Superior Court of New Jersey, Appellate Division

December 6, 2019


          Argued October 22, 2019

          On appeal from the Superior Court of New Jersey, Law Division, Atlantic County, Docket No. XP-18-0686.

          Nicole Lynn Campellone, Assistant Prosecutor, argued the cause for appellant State of New Jersey (Damon G. Tyner, Atlantic County Prosecutor, attorney; Nicole Lynn Campellone, of counsel and on the briefs).

          Robert W. Ruggieri argued the cause for respondent C.P.M. (Katherine O'Brien Law, attorneys; Robert W. Ruggieri, of counsel and on the brief; Katherine North O'Brien, on the brief).

          Before Judges Hoffman, Currier and Firko.


          CURRIER, J.A.D.

          In this matter, we address whether it was error to grant C.P.M.'s[1] petition for expungement under the "crime spree" doctrine set forth in the 2018 amendment to N.J.S.A. 2C:52-2(a). Because we conclude that C.P.M.'s convictions were not "closely related in circumstances," and, therefore, are not eligible for expungement, we reverse.

         In October 2018, C.P.M. filed a petition seeking to expunge three offenses from his criminal record: (1) a March 27, 2000 possession of controlled dangerous substance (CDS) charge, in violation of N.J.S.A. 2C:35-10(a)(4), which resulted in dismissal by conditional discharge; (2) an April 10, 2005 conviction for third-degree possession of CDS, in violation of N.J.S.A. 2C:35-10(a)(1); and (3) two June 22, 2005 convictions for fourth-degree burglary, in violation of N.J.S.A. 2C:18-2, and fourth-degree criminal mischief, in violation of N.J.S.A. 2C:17-3(a)(1).[2]

         At the time of C.P.M.'s sentencing in 2006, N.J.S.A. 2C:52-2(a) only permitted an individual to expunge one crime. The statute provided:

In all cases, except as herein provided, wherein a person has been convicted of a crime under the laws of this State and who has not been convicted of any prior or subsequent crime, whether within this State or any other jurisdiction, and has not been adjudged a disorderly person or petty disorderly person on more than two occasions may, after the expiration of a period of 10 years from the date of his conviction, . . . present a duly verified petition . . . to the Superior Court in the county in which the conviction was entered praying that such conviction and all records and information pertaining thereto be expunged.

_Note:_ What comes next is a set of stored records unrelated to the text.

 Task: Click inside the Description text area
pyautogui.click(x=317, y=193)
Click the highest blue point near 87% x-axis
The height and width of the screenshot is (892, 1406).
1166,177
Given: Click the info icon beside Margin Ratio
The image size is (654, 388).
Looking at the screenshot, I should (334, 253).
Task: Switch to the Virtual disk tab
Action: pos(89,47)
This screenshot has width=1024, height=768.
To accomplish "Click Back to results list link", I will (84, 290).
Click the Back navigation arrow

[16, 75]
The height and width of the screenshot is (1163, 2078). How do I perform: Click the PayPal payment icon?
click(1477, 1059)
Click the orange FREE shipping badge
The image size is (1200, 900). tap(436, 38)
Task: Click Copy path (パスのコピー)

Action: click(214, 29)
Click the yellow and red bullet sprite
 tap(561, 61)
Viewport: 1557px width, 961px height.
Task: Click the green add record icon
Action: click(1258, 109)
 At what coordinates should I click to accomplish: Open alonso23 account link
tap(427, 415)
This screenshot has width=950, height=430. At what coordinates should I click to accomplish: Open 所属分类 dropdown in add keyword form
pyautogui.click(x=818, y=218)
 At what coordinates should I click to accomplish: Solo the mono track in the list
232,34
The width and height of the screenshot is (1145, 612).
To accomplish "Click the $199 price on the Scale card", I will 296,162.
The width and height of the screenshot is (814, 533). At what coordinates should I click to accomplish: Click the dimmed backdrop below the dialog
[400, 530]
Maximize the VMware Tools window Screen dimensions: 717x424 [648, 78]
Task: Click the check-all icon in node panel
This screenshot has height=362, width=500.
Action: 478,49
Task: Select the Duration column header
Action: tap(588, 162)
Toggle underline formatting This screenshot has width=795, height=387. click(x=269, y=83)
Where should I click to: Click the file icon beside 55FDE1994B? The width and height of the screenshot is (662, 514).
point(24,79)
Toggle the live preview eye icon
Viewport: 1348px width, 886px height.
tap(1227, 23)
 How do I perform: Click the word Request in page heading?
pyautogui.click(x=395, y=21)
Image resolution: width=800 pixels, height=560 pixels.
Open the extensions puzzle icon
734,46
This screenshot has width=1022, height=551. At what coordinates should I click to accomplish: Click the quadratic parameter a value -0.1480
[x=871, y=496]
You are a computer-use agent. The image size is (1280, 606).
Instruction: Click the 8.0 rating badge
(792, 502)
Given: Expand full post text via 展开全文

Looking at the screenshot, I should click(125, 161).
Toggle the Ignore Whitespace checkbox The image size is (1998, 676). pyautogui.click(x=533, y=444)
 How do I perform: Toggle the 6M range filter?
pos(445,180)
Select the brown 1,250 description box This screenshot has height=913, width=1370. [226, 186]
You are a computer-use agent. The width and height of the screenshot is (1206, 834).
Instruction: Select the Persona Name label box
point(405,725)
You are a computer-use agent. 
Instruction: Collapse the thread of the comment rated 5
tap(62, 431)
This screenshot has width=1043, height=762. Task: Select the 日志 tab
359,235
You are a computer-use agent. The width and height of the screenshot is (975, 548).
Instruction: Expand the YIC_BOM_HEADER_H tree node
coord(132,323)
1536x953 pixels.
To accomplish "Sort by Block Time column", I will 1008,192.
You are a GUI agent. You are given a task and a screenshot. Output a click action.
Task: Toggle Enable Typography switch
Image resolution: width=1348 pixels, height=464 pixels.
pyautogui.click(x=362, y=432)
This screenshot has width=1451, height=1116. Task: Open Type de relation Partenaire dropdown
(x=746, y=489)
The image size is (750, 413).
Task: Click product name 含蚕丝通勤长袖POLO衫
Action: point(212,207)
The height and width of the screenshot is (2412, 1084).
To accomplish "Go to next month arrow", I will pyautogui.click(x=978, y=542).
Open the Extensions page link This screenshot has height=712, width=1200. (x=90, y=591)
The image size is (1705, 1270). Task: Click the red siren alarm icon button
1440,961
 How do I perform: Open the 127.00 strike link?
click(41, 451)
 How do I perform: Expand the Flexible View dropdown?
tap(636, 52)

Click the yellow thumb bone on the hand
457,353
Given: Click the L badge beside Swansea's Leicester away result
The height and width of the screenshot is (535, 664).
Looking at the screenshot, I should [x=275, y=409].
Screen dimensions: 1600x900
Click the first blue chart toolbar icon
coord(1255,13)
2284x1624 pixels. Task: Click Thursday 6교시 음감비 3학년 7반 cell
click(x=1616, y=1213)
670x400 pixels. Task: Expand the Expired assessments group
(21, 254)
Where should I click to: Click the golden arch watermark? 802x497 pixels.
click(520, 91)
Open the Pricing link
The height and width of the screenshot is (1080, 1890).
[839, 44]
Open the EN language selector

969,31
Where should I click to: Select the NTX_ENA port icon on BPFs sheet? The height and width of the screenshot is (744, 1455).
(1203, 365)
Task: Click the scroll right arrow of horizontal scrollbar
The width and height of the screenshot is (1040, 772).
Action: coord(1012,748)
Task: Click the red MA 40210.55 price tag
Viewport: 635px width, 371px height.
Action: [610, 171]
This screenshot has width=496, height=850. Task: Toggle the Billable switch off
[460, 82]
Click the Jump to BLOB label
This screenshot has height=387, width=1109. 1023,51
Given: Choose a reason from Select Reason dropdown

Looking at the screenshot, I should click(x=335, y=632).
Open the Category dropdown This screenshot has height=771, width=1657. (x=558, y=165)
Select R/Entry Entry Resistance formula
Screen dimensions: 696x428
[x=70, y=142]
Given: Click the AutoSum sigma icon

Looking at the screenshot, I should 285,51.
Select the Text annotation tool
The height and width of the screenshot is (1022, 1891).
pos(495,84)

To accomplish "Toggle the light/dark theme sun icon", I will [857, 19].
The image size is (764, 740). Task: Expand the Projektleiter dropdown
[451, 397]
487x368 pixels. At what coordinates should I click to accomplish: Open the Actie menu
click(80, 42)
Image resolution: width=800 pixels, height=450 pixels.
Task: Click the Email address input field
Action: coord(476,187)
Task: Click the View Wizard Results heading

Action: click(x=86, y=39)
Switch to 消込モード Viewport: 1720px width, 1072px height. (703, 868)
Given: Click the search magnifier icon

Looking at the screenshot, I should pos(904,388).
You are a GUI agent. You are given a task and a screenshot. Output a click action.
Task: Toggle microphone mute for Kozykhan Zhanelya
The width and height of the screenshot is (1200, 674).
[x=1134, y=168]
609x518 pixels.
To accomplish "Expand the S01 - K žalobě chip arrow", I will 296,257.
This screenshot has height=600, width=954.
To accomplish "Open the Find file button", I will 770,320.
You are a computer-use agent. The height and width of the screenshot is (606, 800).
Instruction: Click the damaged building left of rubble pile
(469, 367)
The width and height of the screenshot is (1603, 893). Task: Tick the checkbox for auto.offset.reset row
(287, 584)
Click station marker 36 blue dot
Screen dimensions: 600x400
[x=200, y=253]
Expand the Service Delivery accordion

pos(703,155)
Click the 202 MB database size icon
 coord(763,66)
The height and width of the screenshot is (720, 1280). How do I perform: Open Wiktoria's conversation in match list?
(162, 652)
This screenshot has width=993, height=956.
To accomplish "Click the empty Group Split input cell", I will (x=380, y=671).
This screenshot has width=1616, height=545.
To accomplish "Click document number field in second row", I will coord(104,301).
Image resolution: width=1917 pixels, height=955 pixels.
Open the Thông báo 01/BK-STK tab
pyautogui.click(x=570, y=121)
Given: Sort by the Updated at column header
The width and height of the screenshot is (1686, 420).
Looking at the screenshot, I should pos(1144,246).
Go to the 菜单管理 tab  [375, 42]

[N.J.S.A. 2C:52-2(a) (2006) (emphasis added).]

         Despite the requirement that a court could only grant an expungement to an applicant who had not been "convicted of any prior or subsequent crime," petitions were periodically granted under a "single spree" or "crime spree" doctrine. This doctrine, first enunciated in In re Fontana, 146 N.J.Super. 264, 267 (App. Div. 1976), was later rejected in In re Ross, 400 N.J.Super. 117, 122 (App. Div. 2008).

         In 2015, the Supreme Court definitively rejected the crime spree doctrine, holding that the Legislature clearly intended to "permit expungement of a single conviction arising from multiple offenses only if those offenses occurred as part of a single, uninterrupted criminal event." In re Expungement Petition of J.S., 223 N.J. 54, 73 (2015). The Court noted that, throughout its various iterations, N.J.S.A. 2C:52-2 consistently "limit[ed] expungement to offenders who have committed no more than an isolated infraction in an otherwise law-abiding life." Id. at 66.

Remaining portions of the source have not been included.